READING PASSAGE:

####################

[EMAIL PROTECTED] wrote on Mon, 25 Sep 2006 10:50 -0500:
> Can anyone make any sense of this?
> I have a feeling these are related to the hangups I'm having w/o the
> client interface in openib.
> This is built off of latest cvs head. 6 server nodes, 1 client node.
> mounted via pvfs2-client over openib.
They are exactly related.
> Log message from the client:
>
> [E 10:19:33.127182] fp_multiqueue_cancel: flow proto cancel called on
> 0x10151cf0
> [E 10:19:33.127283] handle_io_error: flow proto error cleanup started on
> 0x10151cf0, error_code: -1610612737
The client is bored of waiting for one of its IO flows to finish. A
read or write operation. The error code translates to "Operation
cancelled (possibly due to timeout)", indicating the client itself
did BMI_Cancel() after 30 sec of waiting for a response. Things are
designed to recover after this, but they may not as that's not well
debugged and "should not happen" in normal operation. Even if it
did recover properly, your performance would be terrible.

####################

DATA SECTION:
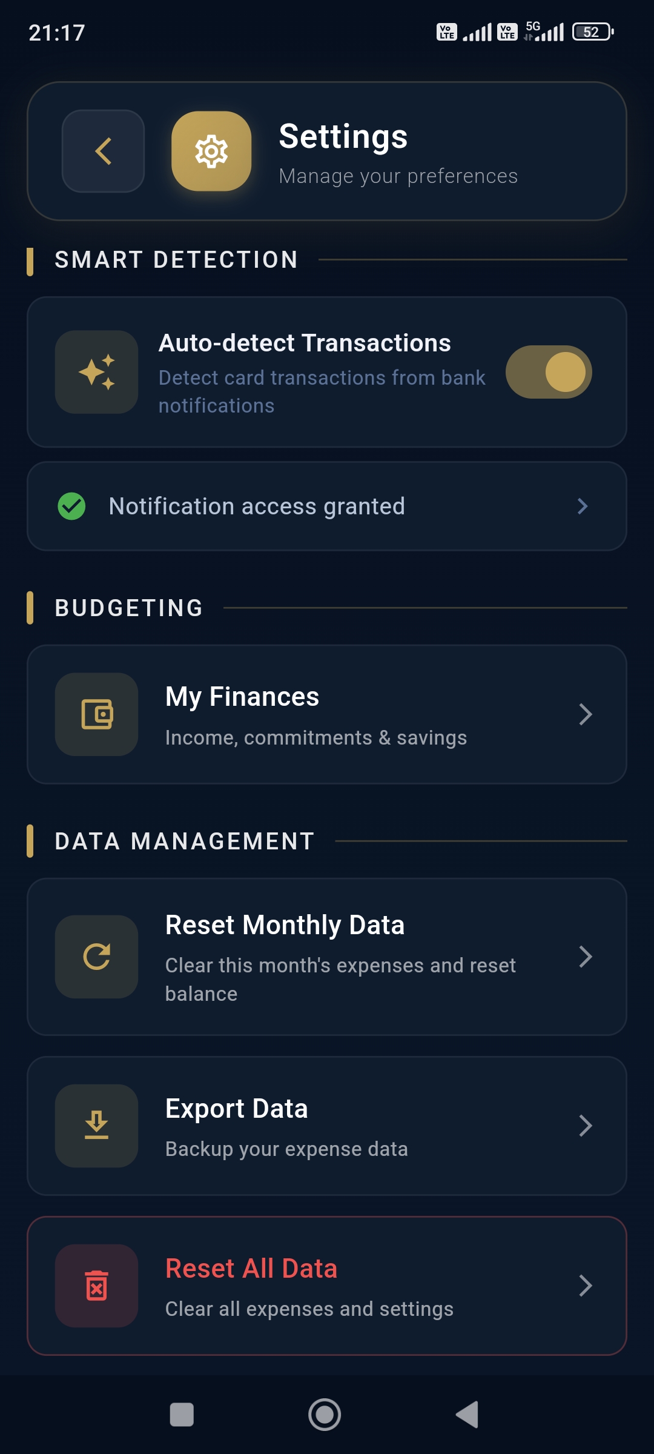654x1454 pixels.
Task: Tap the gold settings gear icon
Action: 211,151
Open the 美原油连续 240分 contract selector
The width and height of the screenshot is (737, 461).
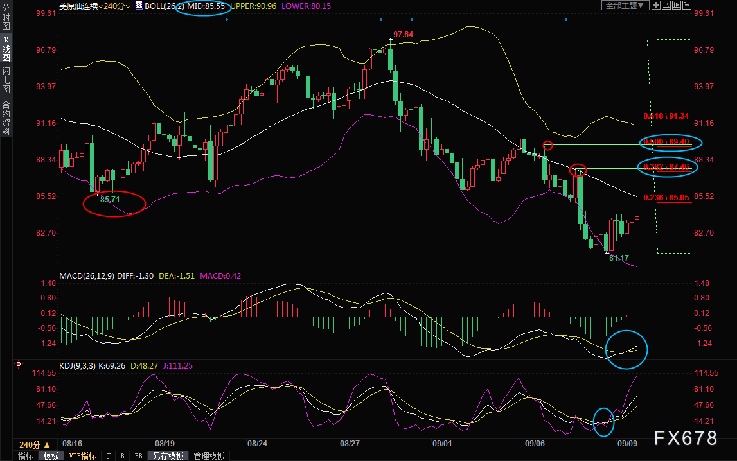94,6
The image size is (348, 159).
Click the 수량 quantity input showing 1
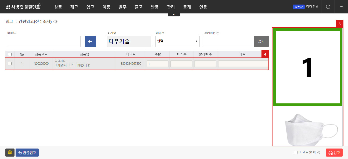pos(157,63)
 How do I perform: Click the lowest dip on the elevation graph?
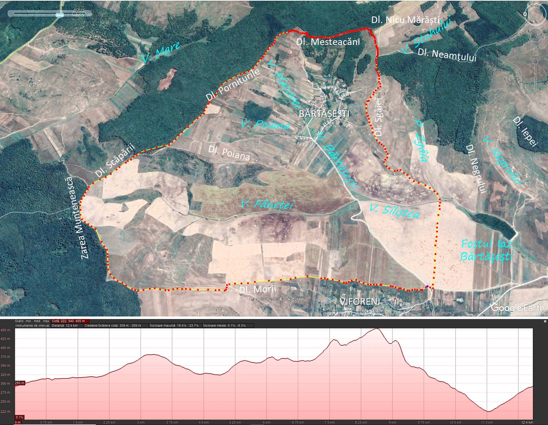488,411
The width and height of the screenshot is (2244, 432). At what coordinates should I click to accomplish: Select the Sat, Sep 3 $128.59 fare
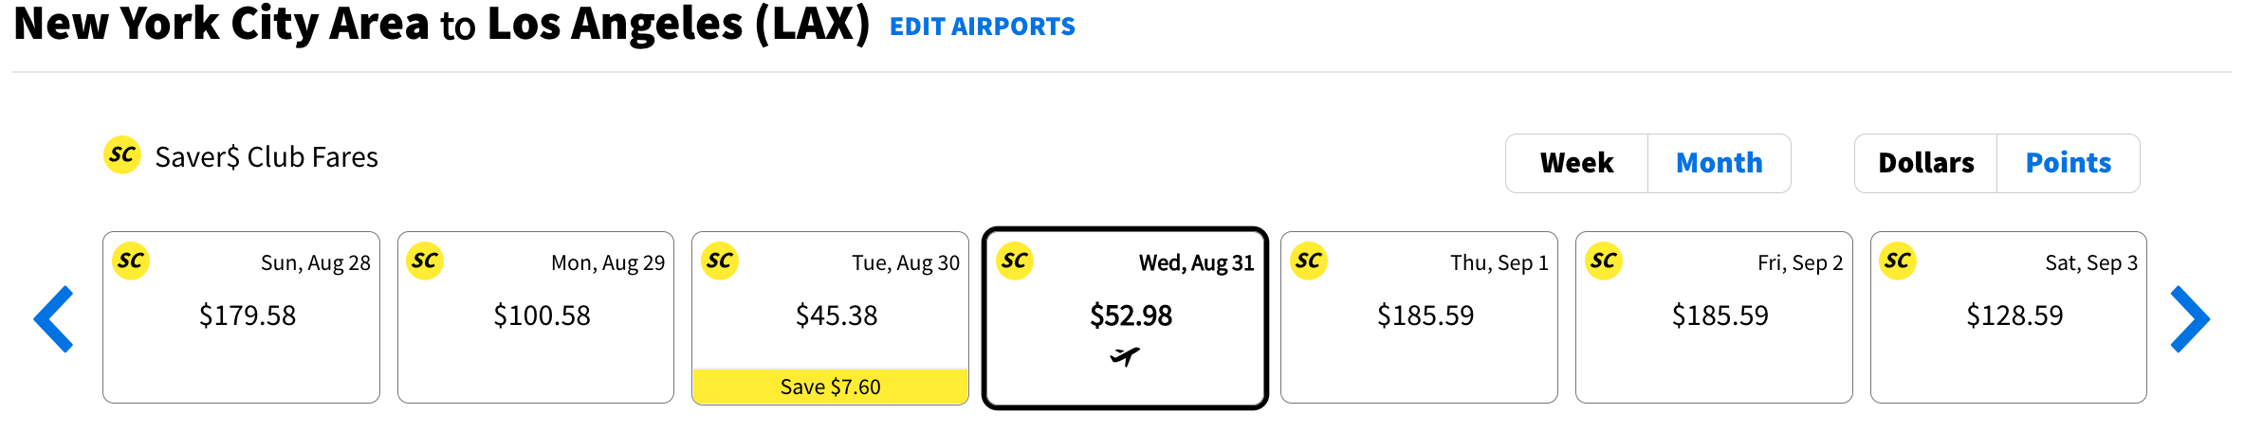(2014, 315)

####################

GOALS:
#1 In the PVFS2 thread, how long does the client wait for a response before calling BMI_Cancel()?
#2 For each statement, say whether it agrees with the PVFS2 thread, and quote the words that decide it.
(a) The setup has six server nodes and one client node.
(b) The reply says the log messages have nothing to do with the hangups.
(c) The reply calls recovery after the cancel well debugged.
#3 Continue the PVFS2 thread from its last sentence.
The records have no connection to the PVFS2 thread.

THE RESULTS:
#1 It waits 30 seconds.

#2
(a) Yes: "6 server nodes, 1 client node."
(b) No: "They are exactly related."
(c) No: "that's not well debugged"

#3
Did you take a look at debugging your netpipe failure testcase?
That seems like the lowest level where we can figure out what is
going wrong. You should not be getting timeouts at all, and
appearances point to messages getting lost in the network somehow.
I cannot get your testcase to fail here, after over 72 hours of
continuous testing.
Also did you have a chance to run the network debugging tool I sent
you offline? Both these last mails from me should have appeared me
on Monday last week.
You really can't expect to get the full system working until you fix
the basic failure.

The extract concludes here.